On her latest album, Se Ve Desde Aquí, Fratti re-enters the world, recording between Rotterdam and Mexico City and supplanting her supple arrangements with an experimental process that seeks to embrace the rougher edges of self-expression. Recording without overdubs to enhance the power of singular instrumental sounds, Fratti sets a direct and forceful new tone. Opener Con Esfuerzo eschews the cocoon-like tonal warmth of Fratti’s typical layered string sections and soft falsetto, instead placing a reverberating synth line over scattered hits of snares and angular guitar lines. Desde El Cielo continues the staccato feel, with Fratti singing a plaintive melody over a rapidly disintegrating rhythm section.
Much of the album’s fractal tone comes from vintage synths, such as the undulating chords of the Yamaha CS-60 on No Se Ve Desde Acá, or the room-filling buzz of a Korg on Deja De Empujar. Hearing Fratti’s soft vocals atop these jarring textures can sometimes feel uncomfortable, but it also means that when each track finds its unifying harmony, the effect is cathartic and powerful.
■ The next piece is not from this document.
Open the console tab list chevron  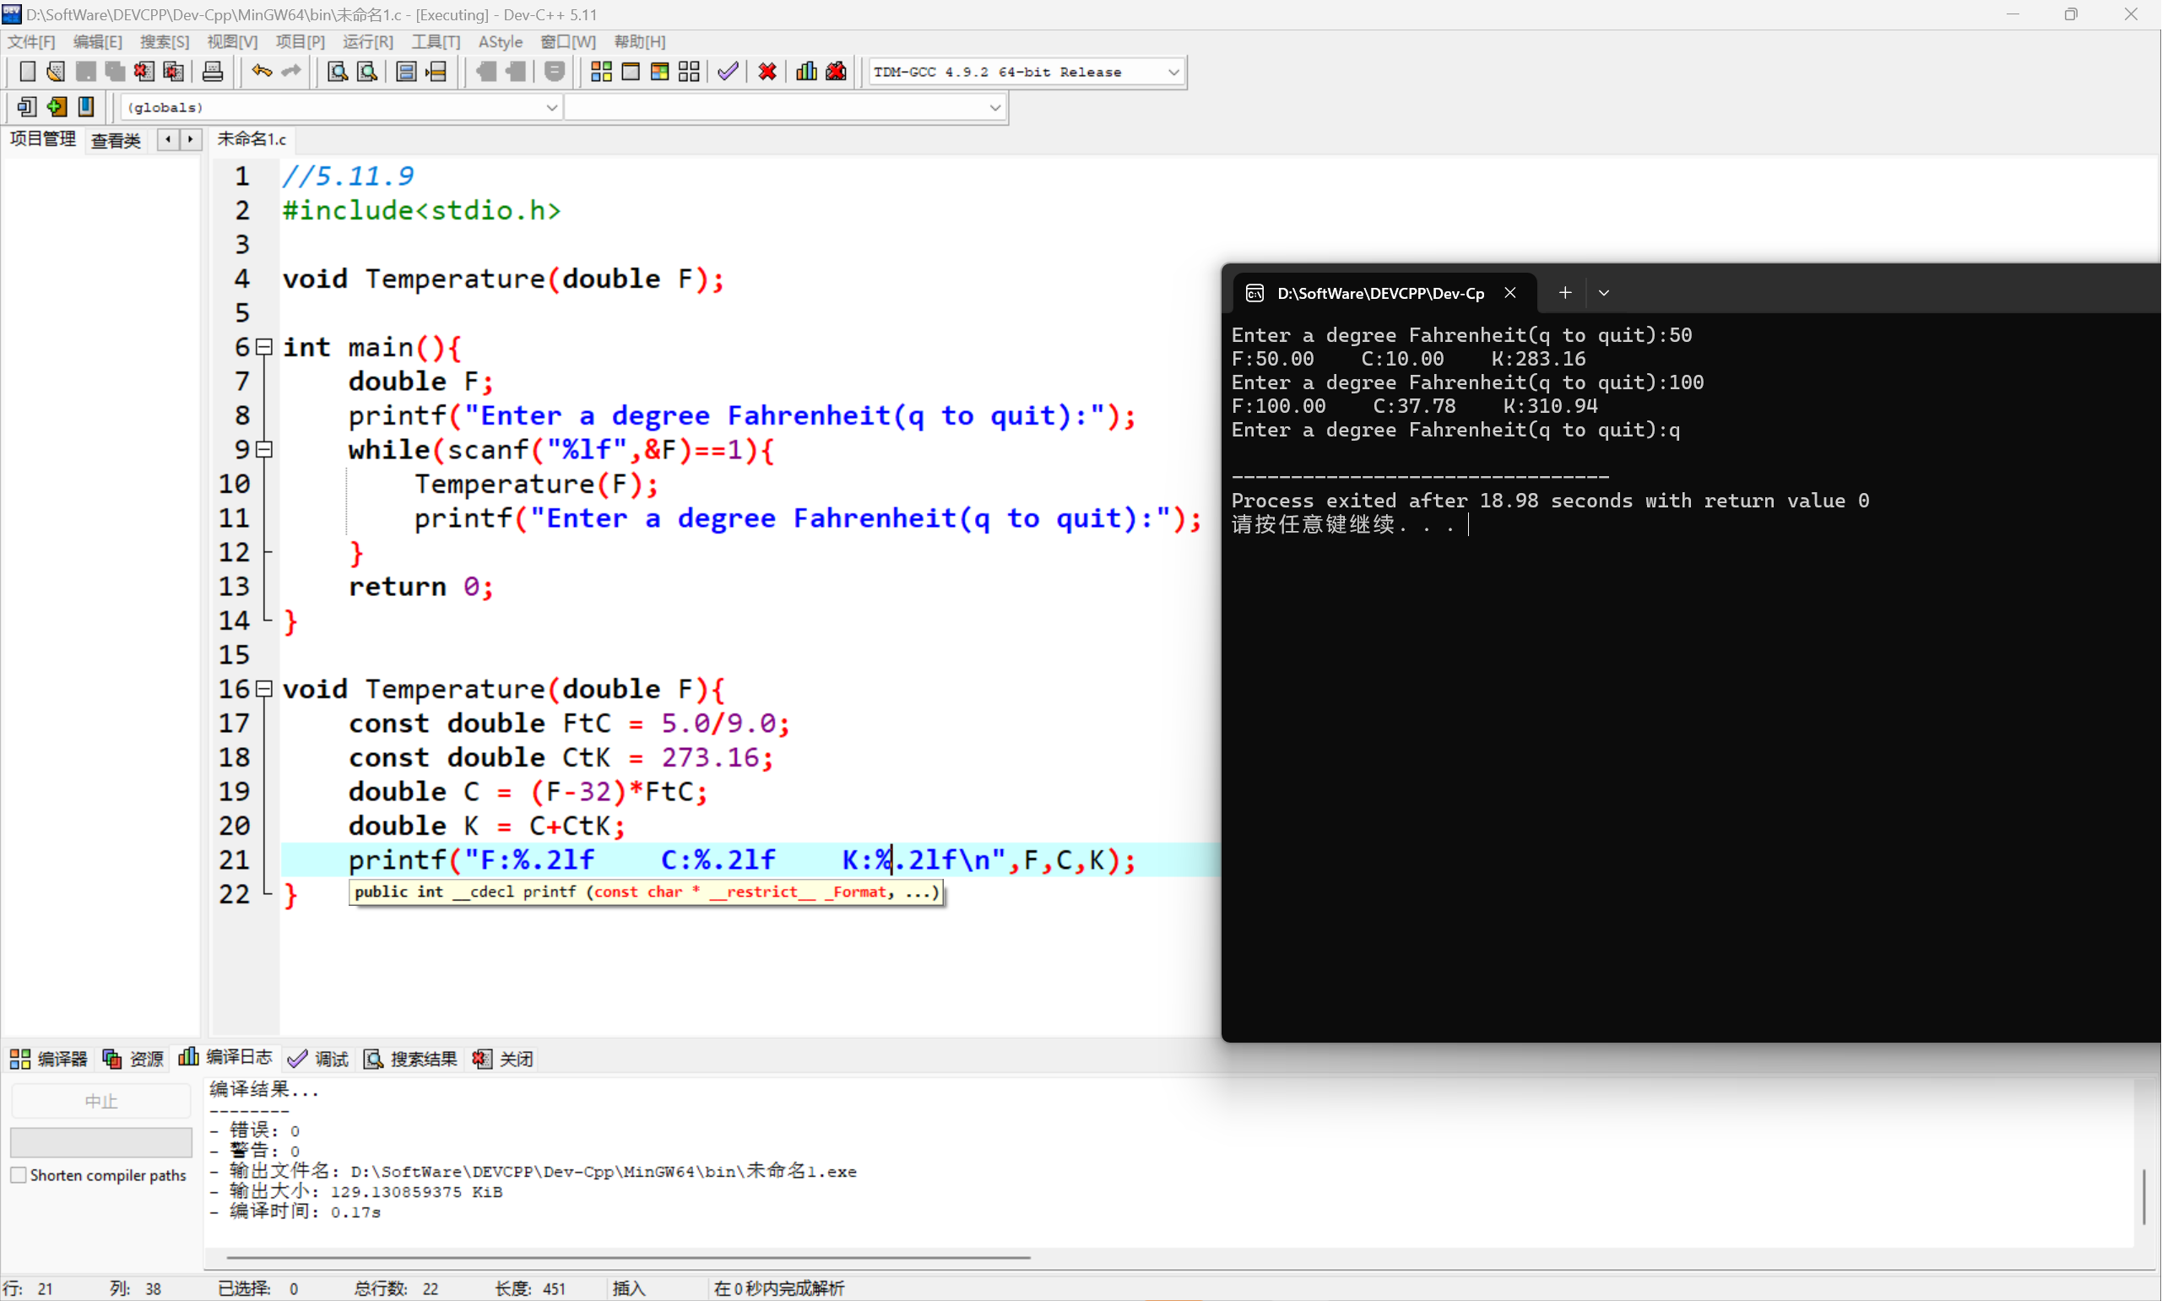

It is in these moments – such as in the final minute of Desde El Cielo, where Fratti’s voice soars over washes of cymbals and a bowing cello – that we find joy in her experimental looseness. There might be more noise in this new world, but Fratti has found a way to draw music from the cacophony, to see a distinct beauty in its rawness.
Also out this month
Moves Recordings releases a fantastically fast-paced, dancefloor-focused compilation of Nigerian freebeat music, Cruise!. Mixing the syncopations of footwork percussion with amapiano rhythms, gqom and house, the 20-track album is packed with floor-fillers, peaking on the acid freakout of DJ Stainless’s Kill Them All. Producer and multi-instrumentalist Kutiman effortlessly blends psychedelic guitars with 70s Brazilian jazz melodies on his hook-heavy latest album Open (Siyal Music). The journeying jams of Canoe and A Day Off find Kutiman at his breeziest and most satisfying. DJ and producer Maral’s latest album, Ground Groove (Leaving Records), continues her experimental sampling of Iranian folk and pop records. The interpolations of her source material can sometimes be buried among her electronics, but the eerie vocal samples of Avaz-e-Del and That’s Okay, Ruin It strike the perfect balance between groove and texture.